Each line below with the word "computer" needs to be copied.

Records contained in a dataset
--------------------

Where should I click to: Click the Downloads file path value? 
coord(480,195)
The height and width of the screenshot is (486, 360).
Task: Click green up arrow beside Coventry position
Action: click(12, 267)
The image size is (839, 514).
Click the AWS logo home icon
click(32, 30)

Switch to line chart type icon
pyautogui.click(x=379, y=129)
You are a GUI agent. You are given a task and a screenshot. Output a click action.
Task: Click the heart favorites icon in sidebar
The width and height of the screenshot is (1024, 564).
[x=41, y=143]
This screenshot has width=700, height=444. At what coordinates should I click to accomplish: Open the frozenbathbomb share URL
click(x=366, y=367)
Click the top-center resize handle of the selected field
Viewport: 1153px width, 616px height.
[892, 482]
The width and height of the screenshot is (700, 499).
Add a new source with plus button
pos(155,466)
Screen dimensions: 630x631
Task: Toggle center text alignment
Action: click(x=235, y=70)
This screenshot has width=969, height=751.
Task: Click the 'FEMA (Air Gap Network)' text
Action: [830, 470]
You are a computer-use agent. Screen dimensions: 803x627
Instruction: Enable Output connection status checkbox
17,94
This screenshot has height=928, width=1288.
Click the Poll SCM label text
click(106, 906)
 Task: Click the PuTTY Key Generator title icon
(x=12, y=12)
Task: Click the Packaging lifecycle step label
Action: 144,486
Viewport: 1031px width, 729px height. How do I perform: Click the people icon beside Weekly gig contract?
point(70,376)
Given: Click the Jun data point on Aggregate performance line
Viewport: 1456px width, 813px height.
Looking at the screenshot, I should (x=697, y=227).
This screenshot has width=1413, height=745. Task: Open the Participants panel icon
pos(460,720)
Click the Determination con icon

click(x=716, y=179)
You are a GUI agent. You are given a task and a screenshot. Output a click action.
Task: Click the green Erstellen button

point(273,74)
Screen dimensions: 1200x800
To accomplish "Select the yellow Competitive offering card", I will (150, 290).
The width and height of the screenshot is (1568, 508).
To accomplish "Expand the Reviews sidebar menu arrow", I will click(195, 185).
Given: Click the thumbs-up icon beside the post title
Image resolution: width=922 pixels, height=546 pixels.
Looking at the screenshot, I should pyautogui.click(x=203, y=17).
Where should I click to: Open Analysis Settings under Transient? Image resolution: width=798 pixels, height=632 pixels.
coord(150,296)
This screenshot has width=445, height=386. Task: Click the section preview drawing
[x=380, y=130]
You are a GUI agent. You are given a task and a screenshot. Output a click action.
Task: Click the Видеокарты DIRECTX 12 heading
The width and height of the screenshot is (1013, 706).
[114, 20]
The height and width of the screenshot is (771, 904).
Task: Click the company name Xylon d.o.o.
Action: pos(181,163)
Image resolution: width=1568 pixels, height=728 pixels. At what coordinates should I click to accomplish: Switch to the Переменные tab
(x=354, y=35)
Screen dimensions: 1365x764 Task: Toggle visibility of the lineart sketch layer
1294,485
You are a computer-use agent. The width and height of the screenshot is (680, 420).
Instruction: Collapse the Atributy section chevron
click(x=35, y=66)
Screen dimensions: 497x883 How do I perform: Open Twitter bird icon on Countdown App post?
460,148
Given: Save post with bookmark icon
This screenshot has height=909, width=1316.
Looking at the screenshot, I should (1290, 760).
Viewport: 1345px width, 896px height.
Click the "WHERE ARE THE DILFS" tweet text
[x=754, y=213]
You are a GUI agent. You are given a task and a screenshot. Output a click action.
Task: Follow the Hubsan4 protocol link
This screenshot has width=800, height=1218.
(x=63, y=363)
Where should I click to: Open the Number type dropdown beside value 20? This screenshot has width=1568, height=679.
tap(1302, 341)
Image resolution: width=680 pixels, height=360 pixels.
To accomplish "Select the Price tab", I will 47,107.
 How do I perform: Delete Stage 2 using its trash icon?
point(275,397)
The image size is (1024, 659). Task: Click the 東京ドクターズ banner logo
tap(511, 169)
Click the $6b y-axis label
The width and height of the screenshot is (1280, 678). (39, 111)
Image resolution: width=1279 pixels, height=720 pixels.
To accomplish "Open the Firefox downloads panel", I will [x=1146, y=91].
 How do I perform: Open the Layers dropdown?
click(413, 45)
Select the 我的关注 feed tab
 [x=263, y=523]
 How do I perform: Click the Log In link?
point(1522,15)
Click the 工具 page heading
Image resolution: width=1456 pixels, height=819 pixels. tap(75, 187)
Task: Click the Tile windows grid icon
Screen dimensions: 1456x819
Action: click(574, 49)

--------------------

● **Result for this exercise**:
You are a computer-use agent. Screen dimensions: 803x627
You are a computer-use agent. The width and height of the screenshot is (680, 420).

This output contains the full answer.